* INDICACIÓN
Continúa, por favor, el artículo de opinión sobre la guerra de Ucrania y el declive europeo a partir de su última oración.

Opinión | El castillete

¿Nos llevan a la guerra?

La guerra de Ucrania es quizá el punto de no retorno en el proceso de declive, que puede llevarnos a un futuro catastrófico, emprendido por el Viejo Continente

Lanzamiento de un misil balístico ‘Yars’, en el cosmódromo de Plesetsk, Rusia.

Lanzamiento de un misil balístico ‘Yars’, en el cosmódromo de Plesetsk, Rusia. / EFE-EPA

La holandesa ASML es líder mundial en la producción de equipos de fotolitografía para la industria de semiconductores. Pues bien, su gobierno, presionado por el de EE UU, ha prohibido a la compañía exportar tecnología a China. Medios neerlandeses han lamentado la falta de firmeza de sus autoridades a la hora de defender los intereses nacionales.

Lo descrito sirve como ejemplo de la creciente subordinación de la UE a las directrices emanadas desde la cúpula anglosajona que domina en la OTAN, aunque ese vasallaje suponga un daño a la economía europea y al papel que aspira (o debiera aspirar) a jugar en el mundo. Las élites de Bruselas han asumido su condición cipaya en lo que hace a sus relaciones con EE UU, es decir, no han dudado en ponerse al servicio de los intereses de la otra orilla del Atlántico (y del otro lado del Canal de la Mancha) en detrimento de los de sus países.

La guerra de Ucrania es el paradigma de esta traición y quizá el punto de no retorno en el proceso de declive, que puede llevarnos a un futuro catastrófico, emprendido por el Viejo Continente. En 2023, la UE creció un 0,5%, frente al 3,6% de Rusia, el 5,2% de China y el 2,5% de EE UU. Es decir, fuimos los últimos de la clase, y con diferencia, respecto de nuestros principales socios y competidores. Con la agravante de que en ese raquítico 0,5% hay que incluir un retroceso del 0,3% en Alemania, lo que perfila un horizonte nada halagüeño para el conjunto del club. Las razones que explican este cuadro son geopolíticas y se remontan a los inicios de la guerra en Ucrania, que no se sitúan en 2022, sino en 2014. Ese año se produce un golpe de Estado en Kiev, auspiciado por la OTAN y la CIA, que aúpa al poder a un gobierno ultranacionalista de signo banderista (ultraderecha), el cual comienza el hostigamiento hacia la amplísima minoría rusa (35% de la población) mientras que el país se ahoga en un mar de corrupción y expresa su aspiración a la membresía de la OTAN, organización que se venía expandiendo hacia el este desde los años 90 y que con el nuevo socio cerraría el cerco sobre Rusia.

Estalla una guerra civil entre el gobierno patrocinado por Occidente y las regiones prorrusas del Donbás que, por mediación de la OSCE y de varios países europeos, se congela mediante los llamados acuerdos de Minsk, los cuales se rompen por la parte ucraniana, cuya intención al firmar los tratados de paz no era otra, en declaraciones de Merkel y Hollande de hace un par de años, que ganar tiempo para rearmarse y llevar a cabo una intervención definitiva sobre las provincias rebeldes, donde ocasionaron, según la propia OSCE y Amnistía Internacional, la muerte de más de 5.000 civiles no combatientes.

* EXTRACTO DE DATOS

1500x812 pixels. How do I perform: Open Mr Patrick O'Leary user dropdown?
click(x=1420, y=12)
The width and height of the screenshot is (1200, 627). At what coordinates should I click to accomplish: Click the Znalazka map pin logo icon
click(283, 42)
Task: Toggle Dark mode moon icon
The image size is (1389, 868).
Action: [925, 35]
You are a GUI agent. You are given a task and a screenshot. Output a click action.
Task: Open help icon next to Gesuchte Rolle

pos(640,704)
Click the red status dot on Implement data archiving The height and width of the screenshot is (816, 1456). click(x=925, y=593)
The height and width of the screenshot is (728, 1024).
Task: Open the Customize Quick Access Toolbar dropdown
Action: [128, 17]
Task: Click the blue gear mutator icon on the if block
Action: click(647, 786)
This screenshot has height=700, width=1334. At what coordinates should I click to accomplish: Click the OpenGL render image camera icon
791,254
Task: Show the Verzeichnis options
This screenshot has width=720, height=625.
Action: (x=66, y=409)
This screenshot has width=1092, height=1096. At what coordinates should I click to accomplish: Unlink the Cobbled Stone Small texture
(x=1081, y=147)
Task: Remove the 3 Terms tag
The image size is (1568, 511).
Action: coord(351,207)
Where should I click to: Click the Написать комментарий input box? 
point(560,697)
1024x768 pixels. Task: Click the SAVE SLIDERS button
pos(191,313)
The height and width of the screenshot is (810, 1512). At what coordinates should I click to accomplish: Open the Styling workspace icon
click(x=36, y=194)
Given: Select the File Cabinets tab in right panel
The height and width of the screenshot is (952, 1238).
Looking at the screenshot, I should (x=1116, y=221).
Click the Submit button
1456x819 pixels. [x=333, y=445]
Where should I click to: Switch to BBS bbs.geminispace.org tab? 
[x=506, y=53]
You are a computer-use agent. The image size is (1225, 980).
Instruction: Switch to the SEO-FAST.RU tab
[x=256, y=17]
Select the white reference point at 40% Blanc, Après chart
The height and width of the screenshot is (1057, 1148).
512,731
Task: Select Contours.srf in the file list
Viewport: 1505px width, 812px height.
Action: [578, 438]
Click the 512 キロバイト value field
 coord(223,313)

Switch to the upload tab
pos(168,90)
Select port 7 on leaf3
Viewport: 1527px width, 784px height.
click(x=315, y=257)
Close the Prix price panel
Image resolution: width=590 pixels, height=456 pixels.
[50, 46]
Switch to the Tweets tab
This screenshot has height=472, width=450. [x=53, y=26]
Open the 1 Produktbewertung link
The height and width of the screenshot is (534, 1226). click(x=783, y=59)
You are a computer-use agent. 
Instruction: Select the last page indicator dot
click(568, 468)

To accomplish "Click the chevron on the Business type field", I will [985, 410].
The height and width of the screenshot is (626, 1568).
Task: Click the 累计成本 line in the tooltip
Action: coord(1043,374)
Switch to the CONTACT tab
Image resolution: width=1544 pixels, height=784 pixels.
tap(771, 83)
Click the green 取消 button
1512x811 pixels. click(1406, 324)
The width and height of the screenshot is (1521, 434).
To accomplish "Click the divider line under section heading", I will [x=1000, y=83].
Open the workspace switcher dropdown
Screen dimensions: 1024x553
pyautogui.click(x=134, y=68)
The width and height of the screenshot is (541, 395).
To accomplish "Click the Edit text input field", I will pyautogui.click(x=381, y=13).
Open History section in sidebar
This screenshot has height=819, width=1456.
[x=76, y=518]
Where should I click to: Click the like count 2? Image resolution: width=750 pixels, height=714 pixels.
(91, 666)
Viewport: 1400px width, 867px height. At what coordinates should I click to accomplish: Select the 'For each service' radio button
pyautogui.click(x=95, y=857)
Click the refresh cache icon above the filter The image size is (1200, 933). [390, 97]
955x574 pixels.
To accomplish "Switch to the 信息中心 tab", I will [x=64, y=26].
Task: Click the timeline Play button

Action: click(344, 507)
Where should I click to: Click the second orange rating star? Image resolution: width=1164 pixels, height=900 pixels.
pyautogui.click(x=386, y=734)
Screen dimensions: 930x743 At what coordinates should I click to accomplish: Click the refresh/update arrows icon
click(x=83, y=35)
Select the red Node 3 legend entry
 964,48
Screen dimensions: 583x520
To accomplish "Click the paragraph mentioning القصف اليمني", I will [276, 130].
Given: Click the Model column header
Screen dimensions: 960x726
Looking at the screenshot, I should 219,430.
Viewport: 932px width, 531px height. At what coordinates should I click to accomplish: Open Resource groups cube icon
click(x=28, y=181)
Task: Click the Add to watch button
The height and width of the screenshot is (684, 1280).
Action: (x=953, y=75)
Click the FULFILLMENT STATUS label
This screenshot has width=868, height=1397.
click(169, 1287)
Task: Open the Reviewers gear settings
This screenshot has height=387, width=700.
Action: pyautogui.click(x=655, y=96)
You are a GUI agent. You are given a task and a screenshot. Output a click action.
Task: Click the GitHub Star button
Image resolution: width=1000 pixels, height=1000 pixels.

* RESULTADO
Toda esta información se oculta a la opinión pública europea, de suerte que cuando en febrero de 2022 las tropas de Moscú entran (ilegalmente) en Ucrania, para la práctica totalidad de aquella, incluyendo a la gran mayoría de la izquierda, estábamos asistiendo a un burdo acto imperialista de Putin que un día se levantó de muy mala leche y le dio por apropiarse de territorio ajeno.

Se monta una campaña de desinformación en Occidente sin precedentes para esconder que quien se aproxima a las fronteras de su oponente es la OTAN y que quien inicia las hostilidades contra la población de origen ruso es el ejecutivo surgido del Maidán, cuyas fuerzas armadas están integradas en buena medida por batallones que, exhibiendo sin complejos simbología nazi, emprenden una auténtica limpieza étnica en los oblast de Donetsk y Lugansk. Tan solo el Papa Francisco, dentro del mundo occidental, describe acertadamente la naturaleza de la tragedia al asegurar que «los ladridos de la OTAN a las puertas de Rusia desencadenaron la ira de Putin».

Cuando ya en plena guerra, fuerzas ucranianas y/o de algún país de la OTAN vuelan los gasoductos Nord Stream 2, aparecen con nitidez los dos objetivos del conflicto: romper los lazos energéticos y económicos entre Rusia y Alemania (y la UE en general) para debilitar a ambos, de manera que el corazón de Europa se convierta en un mercado cautivo para la energía y las armas americanas; y que Rusia entre en una fuerte crisis que propicie la instalación en Moscú de un gobierno estilo Yeltsin que rompa con China y ponga los gigantescos recursos naturales del país euroasiático al servicio de las corporaciones occidentales.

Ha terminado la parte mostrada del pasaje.